* **Passage to read**
* begin *

QEMU-Devel Archive on lore.kernel.org
 help / color / Atom feed
* [PATCH v2 0/2] spapr: Fix device unplug vs CAS or migration
@ 2020-02-14 15:01 Greg Kurz
  2020-02-14 15:01 ` [PATCH v2 1/2] spapr: Don't use spapr_drc_needed() in CAS code Greg Kurz
                   ` (2 more replies)
  0 siblings, 3 replies; 4+ messages in thread
From: Greg Kurz @ 2020-02-14 15:01 UTC (permalink / raw)
  To: David Gibson; +Cc: Laurent Vivier, Alexey Kardashevskiy, qemu-ppc, qemu-devel

While working on getting rid of CAS reboot, I realized that we currently
don't handle device hot unplug properly in the following situations:

1) if the device is unplugged between boot and CAS, SLOF doesn't handle
   the even, which is a known limitation. The device hence stays around
   forever (specifically, until some other event is emitted and the guest
   eventually completes the unplug or a reboot). Until we can teach SLOF
   to correctly process the full FDT at CAS, we should trigger a CAS reboot,
   like we already do for hotplug.

2) if the guest is migrated after the even was emitted but before the
   guest could process it, the destination is unaware of the pending
   unplug operation and doesn't remove the device when the guests
   releases it. The 'unplug_requested' field of the DRC is actually state
   that should be migrated.

Changes since v1:
   - new spapr_drc_transient() helper that covers pending plug and unplug
     situations for both CAS and migration
   - as a mechanical consequence, fix unplug for CAS an migration in the
     same patch

--
Greg

---

Greg Kurz (2):
      spapr: Don't use spapr_drc_needed() in CAS code
      spapr: Fix handling of unplugged devices during CAS and migration


 hw/ppc/spapr_drc.c         |   43 ++++++++++++++++++++++++++++++++++++-------
 hw/ppc/spapr_hcall.c       |   14 +++++++++-----
 include/hw/ppc/spapr_drc.h |    4 +++-
 3 files changed, 48 insertions(+), 13 deletions(-)

* end *

* **Data shown**
* begin *

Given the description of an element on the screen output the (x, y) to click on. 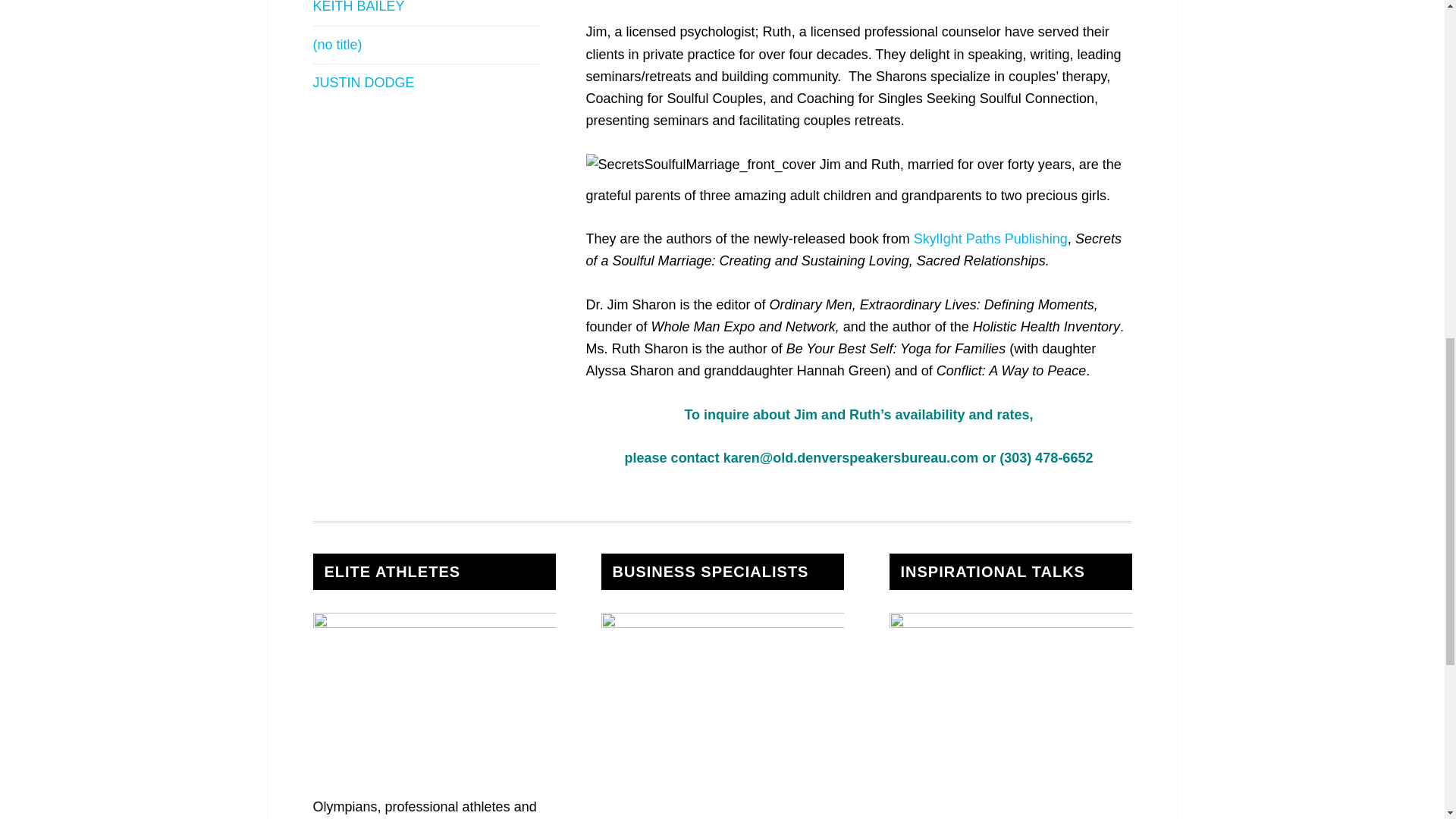
JUSTIN DODGE (363, 82)
KEITH BAILEY (358, 6)
SkylIght Paths Publishing (990, 238)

* end *

* **The problem**
Continue the QEMU-Devel patch thread about spapr device unplug from the point where it stops.

* **Exercise output**
^ permalink raw reply	[flat|nested] 4+ messages in thread

* [PATCH v2 1/2] spapr: Don't use spapr_drc_needed() in CAS code
  2020-02-14 15:01 [PATCH v2 0/2] spapr: Fix device unplug vs CAS or migration Greg Kurz
@ 2020-02-14 15:01 ` Greg Kurz
  2020-02-14 15:01 ` [PATCH v2 2/2] spapr: Fix handling of unplugged devices during CAS and migration Greg Kurz
  2020-02-17  0:31 ` [PATCH v2 0/2] spapr: Fix device unplug vs CAS or migration David Gibson
  2 siblings, 0 replies; 4+ messages in thread
From: Greg Kurz @ 2020-02-14 15:01 UTC (permalink / raw)
  To: David Gibson; +Cc: Laurent Vivier, Alexey Kardashevskiy, qemu-ppc, qemu-devel

We currently don't support hotplug of devices between boot and CAS. If
this happens a CAS reboot is triggered. We detect this during CAS using
the spapr_drc_needed() function which is essentially a VMStateDescription
.needed callback. Even if the condition for CAS reboot happens to be the
same as for DRC migration, it looks wrong to piggyback a migration helper
for this.

Introduce a helper with slightly more explicit name and use it in both CAS
and DRC migration code. Since a subsequent patch will enhance this helper
to cover the case of hot unplug, let's go for spapr_drc_transient(). While
here convert spapr_hotplugged_dev_before_cas() to the "transient" wording as
well.

This doesn't change any behaviour.

Signed-off-by: Greg Kurz <groug@kaod.org>
---
v2: - spapr_drc_transient() helper
---
 hw/ppc/spapr_drc.c         |   20 ++++++++++++++------
 hw/ppc/spapr_hcall.c       |   14 +++++++++-----
 include/hw/ppc/spapr_drc.h |    4 +++-
 3 files changed, 26 insertions(+), 12 deletions(-)

diff --git a/hw/ppc/spapr_drc.c b/hw/ppc/spapr_drc.c
index fc62e049010f..4c35ce7c5c37 100644
--- a/hw/ppc/spapr_drc.c
+++ b/hw/ppc/spapr_drc.c
@@ -456,23 +456,31 @@ void spapr_drc_reset(SpaprDrc *drc)
     }
 }
 
-bool spapr_drc_needed(void *opaque)
+bool spapr_drc_transient(SpaprDrc *drc)
 {
-    SpaprDrc *drc = (SpaprDrc *)opaque;
     SpaprDrcClass *drck = SPAPR_DR_CONNECTOR_GET_CLASS(drc);
 
-    /* If no dev is plugged in there is no need to migrate the DRC state */
+    /*
+     * If no dev is plugged in there is no need to migrate the DRC state
+     * nor to reset the DRC at CAS.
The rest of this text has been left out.